- WORK REQUEST
What is needed is an exact copy of every entry.

- ENTRIES SUPPLIED
++++++

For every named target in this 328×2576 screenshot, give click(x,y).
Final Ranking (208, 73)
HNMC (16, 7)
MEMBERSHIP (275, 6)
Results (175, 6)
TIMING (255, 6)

++++++

- OUTPUT
For every named target in this 328×2576 screenshot, give click(x,y).
Final Ranking (208, 73)
HNMC (16, 7)
MEMBERSHIP (275, 6)
Results (175, 6)
TIMING (255, 6)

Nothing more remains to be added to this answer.